In the study, recently published in Nature Communications, the researchers used a model that integrates what is known about how streams and rivers function and found that when the watershed area being drained by the river network increases, the rate at which rivers filter pollution doesn’t just increase at a linear rate — it increases even faster. They describe what they uncovered about watershed size and river function as superlinear scaling, saying it occurs because larger rivers contribute disproportionately to the pollution-filtering function of the entire network of aquatic ecosystems, which can include lakes, streams, rivers and wetlands.

To keep as much pollution as possible out of estuaries and oceans, the research indicates that it is more important to manage land use and mitigate nonpoint source pollution — like runoff carrying fertilizers, herbicides, insecticides and toxic chemicals — in smaller watersheds, which are less able to filter pollutants than larger watersheds. It is also important to mitigate nonpoint pollution in parts of the watershed that are closer to an estuary or coastal area, where the system will have less of a chance to filter the pollutants before it reaches those critical areas.

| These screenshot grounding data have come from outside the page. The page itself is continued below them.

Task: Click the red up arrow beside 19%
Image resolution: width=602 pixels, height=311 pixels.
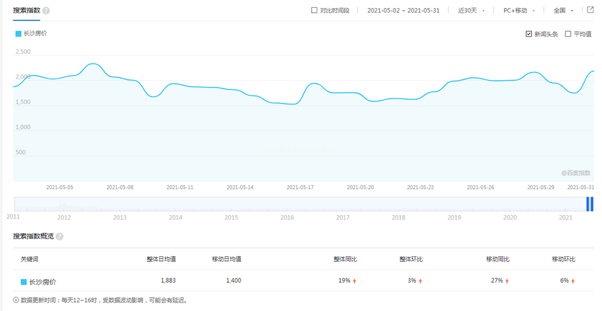Action: point(355,281)
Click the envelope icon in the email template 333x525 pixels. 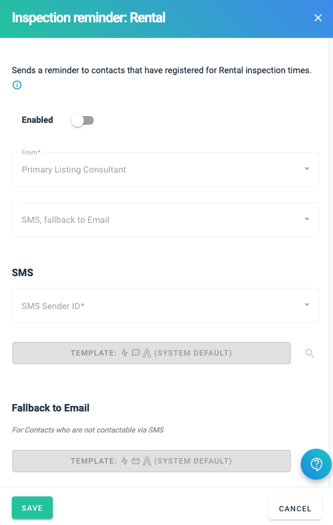(x=135, y=461)
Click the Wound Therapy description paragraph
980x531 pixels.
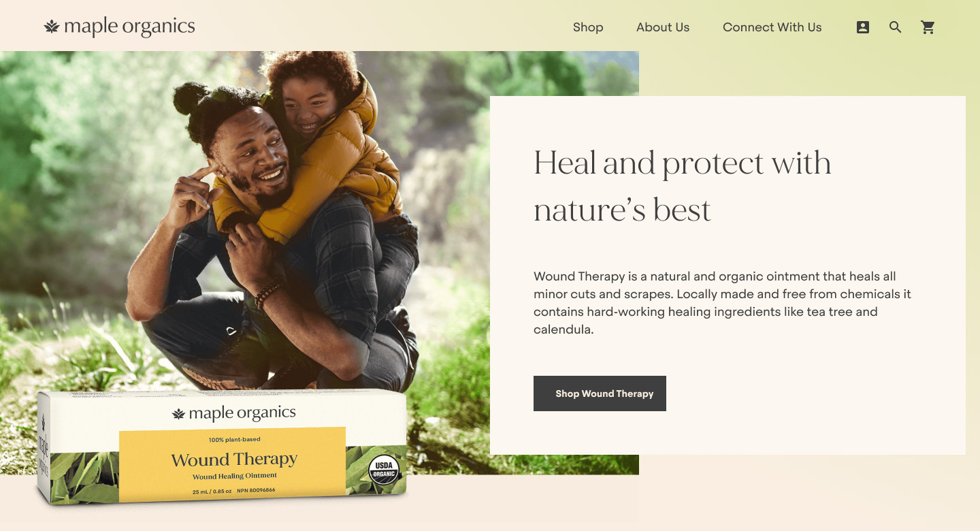pyautogui.click(x=722, y=303)
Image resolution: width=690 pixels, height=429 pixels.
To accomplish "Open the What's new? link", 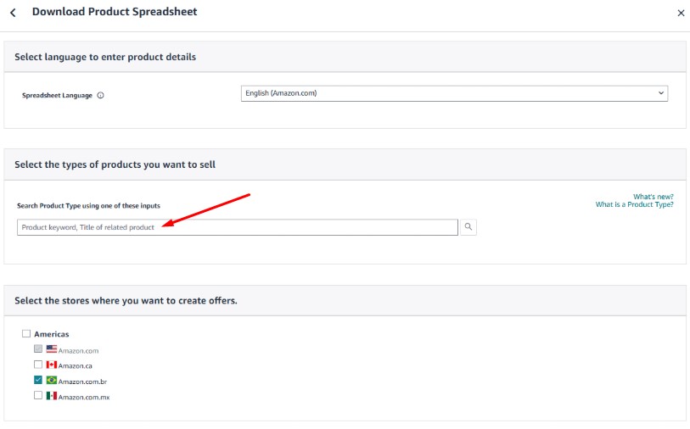I will (x=653, y=197).
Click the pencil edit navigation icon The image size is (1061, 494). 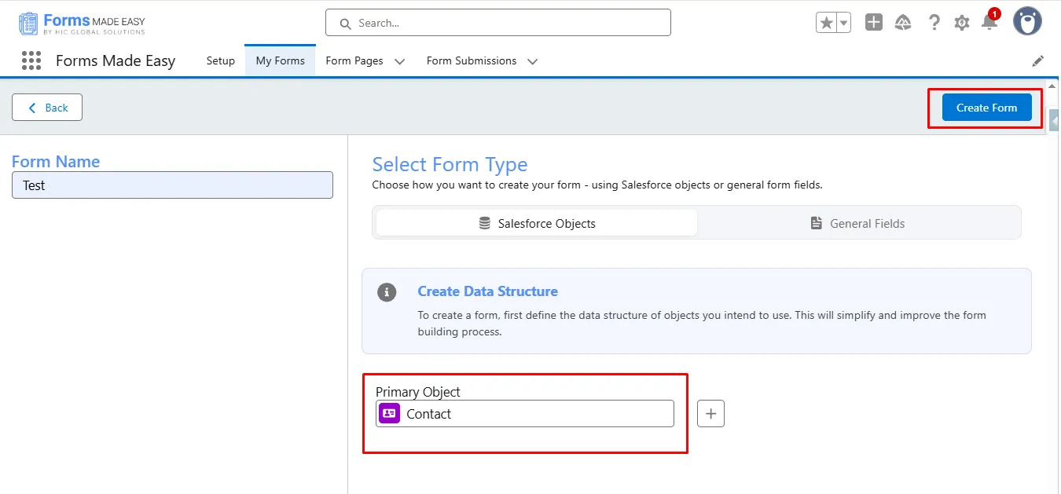[1038, 60]
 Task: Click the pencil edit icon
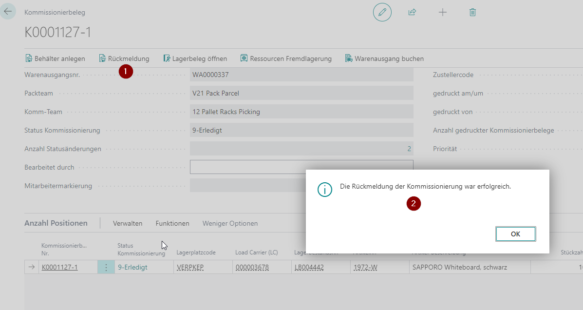click(382, 12)
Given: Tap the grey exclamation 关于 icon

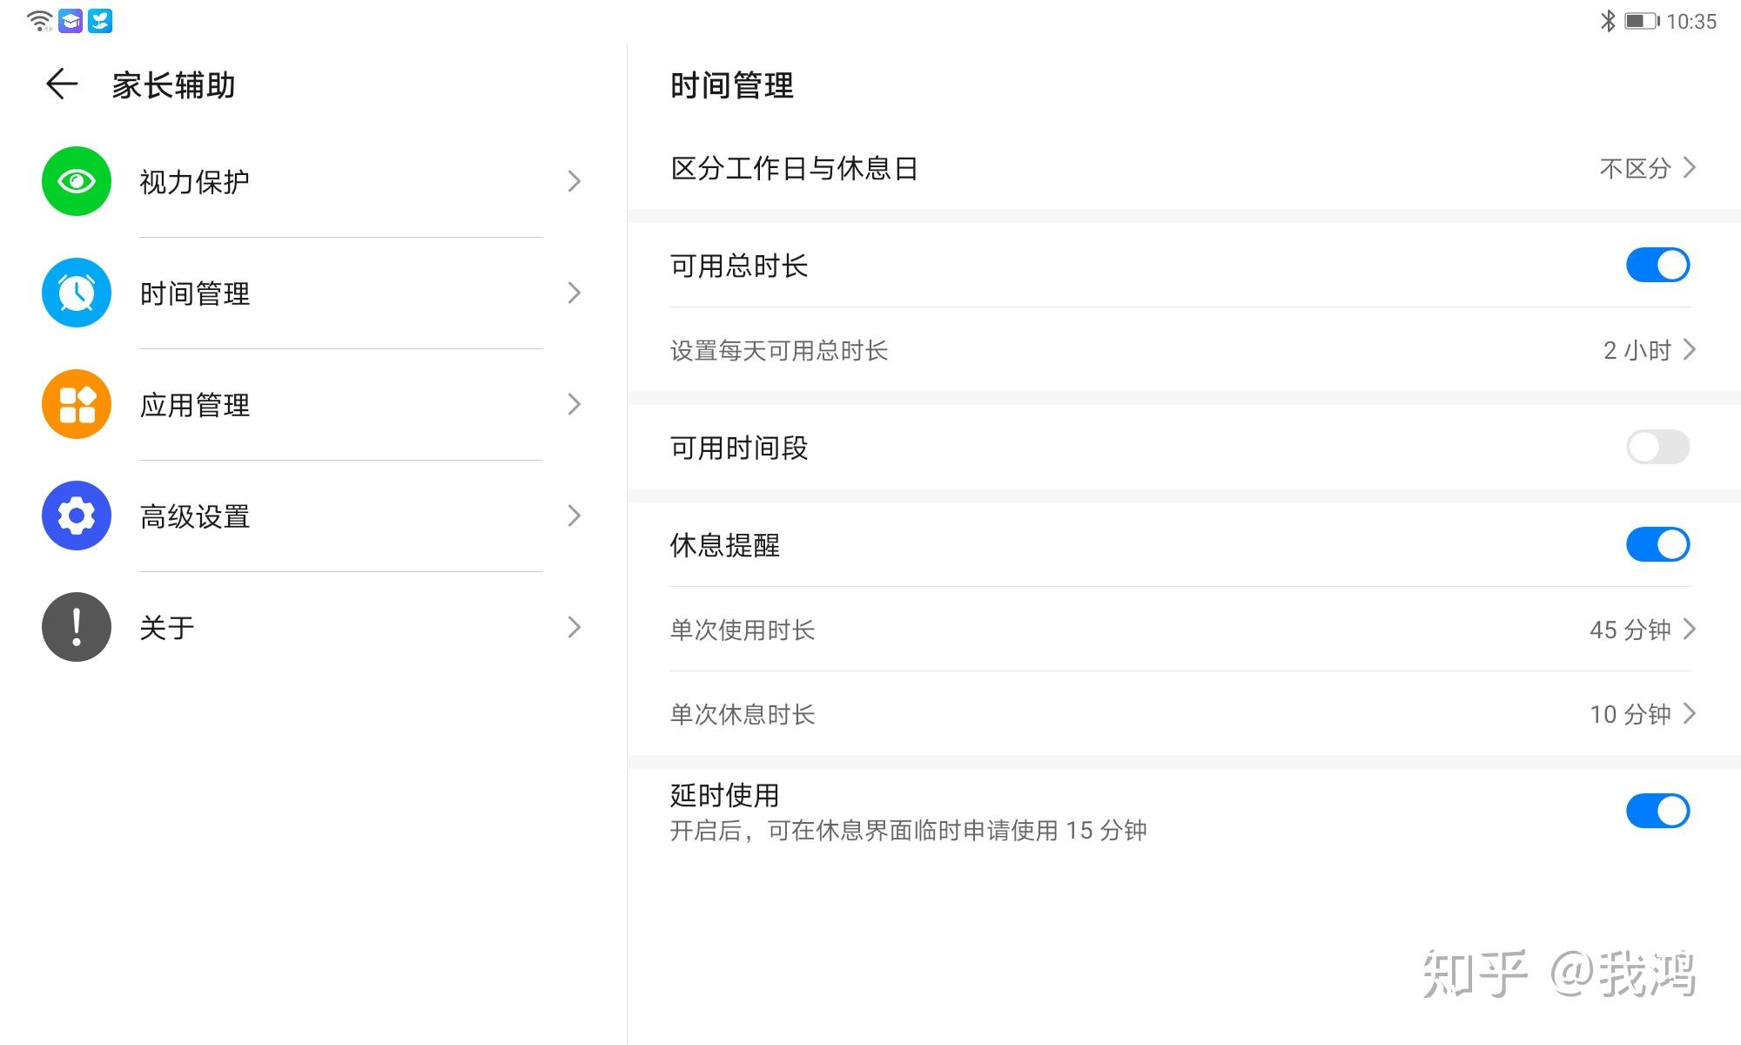Looking at the screenshot, I should coord(77,627).
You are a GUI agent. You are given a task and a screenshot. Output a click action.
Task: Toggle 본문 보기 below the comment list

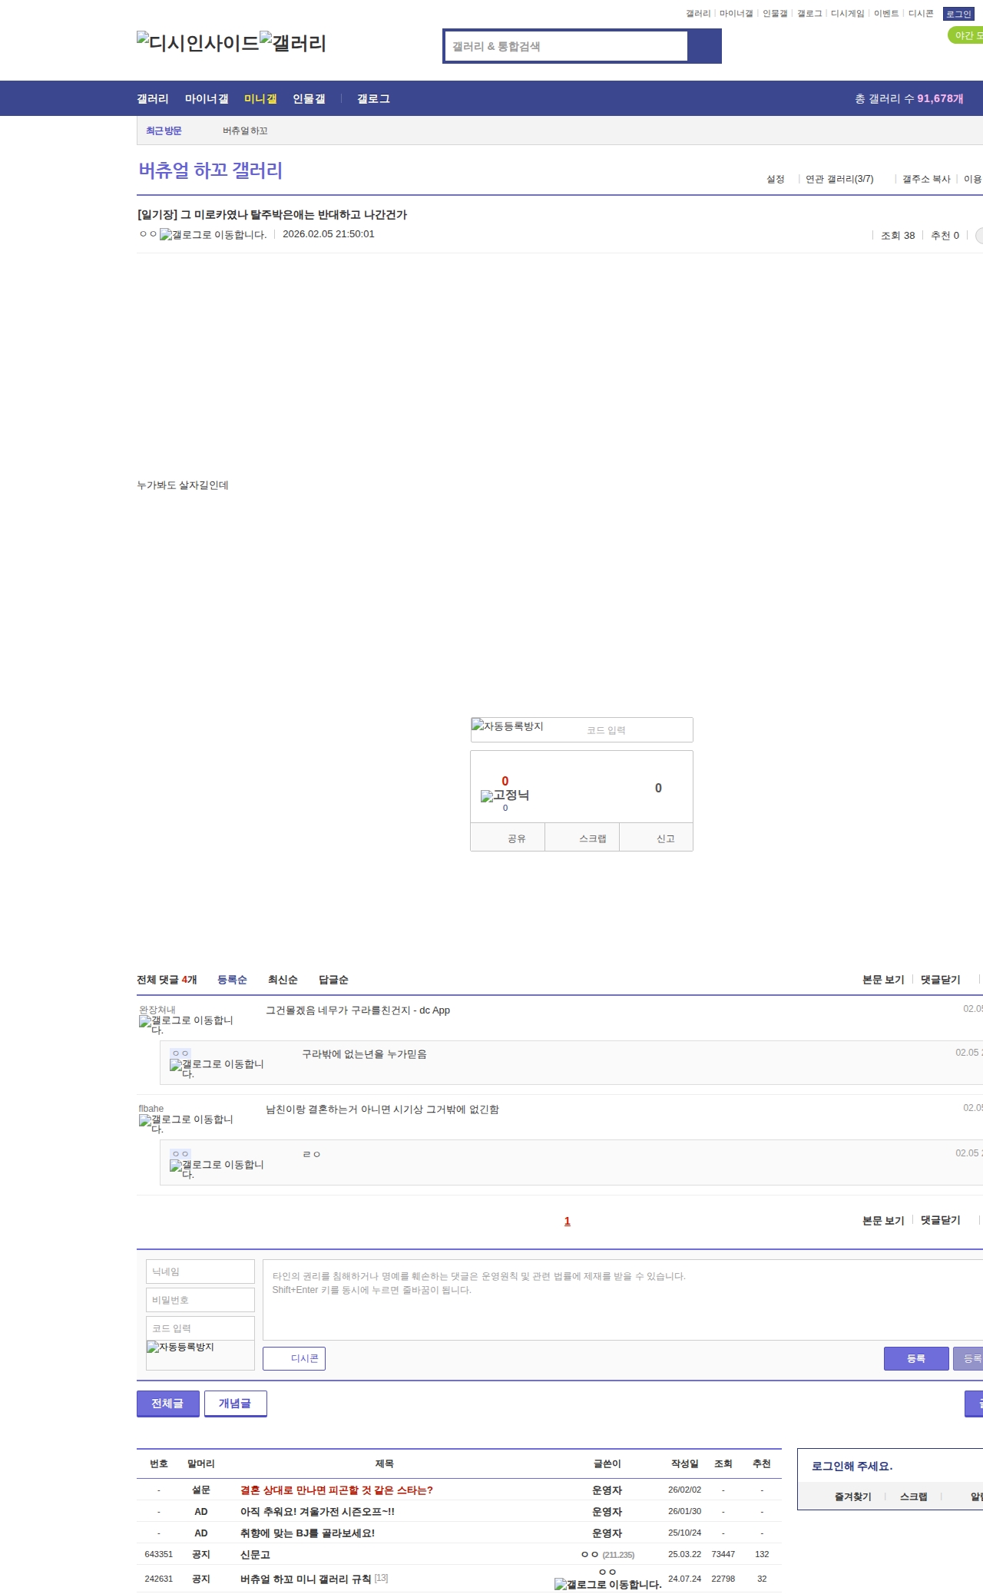point(883,1220)
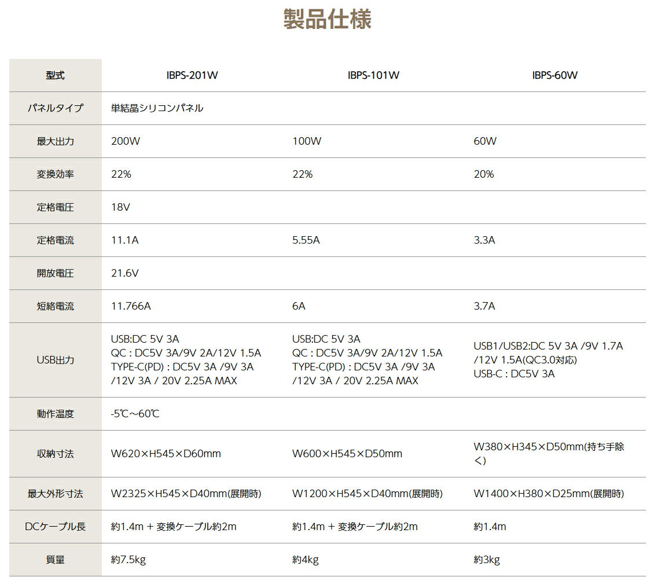Screen dimensions: 665x577
Task: Click the 21.6V open voltage value
Action: coord(124,273)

The research also reveals new information about the role of rivers in the global carbon cycle.

“Land is known to be a net carbon sink, but recent research has found that a large proportion of this carbon actually ends up in rivers,” said Wollheim. “Our research shows that due to superlinear scaling, aquatic ecosystems of larger watersheds potentially release the carbon that makes its way into the water from land (and thought to be stored there) back to the atmosphere, while this would not be as evident in smaller watersheds.”

The team hopes this new information about behavior of aquatic ecosystems and rivers will help design better pollution management strategies and improve the understanding of the feedback loop between the Earth’s ecosystems and atmosphere and how it impacts the rate of climate change.

Co-authors include Andrew Robison also from UNH, Tamara Harms from the University of Alaska, Lauren Koenig and Ashley M. Helton from the University of Connecticut, Chao Song from Michigan State University, William Bowden from the University of Vermont and Jacques Finlay from the University of Minnesota.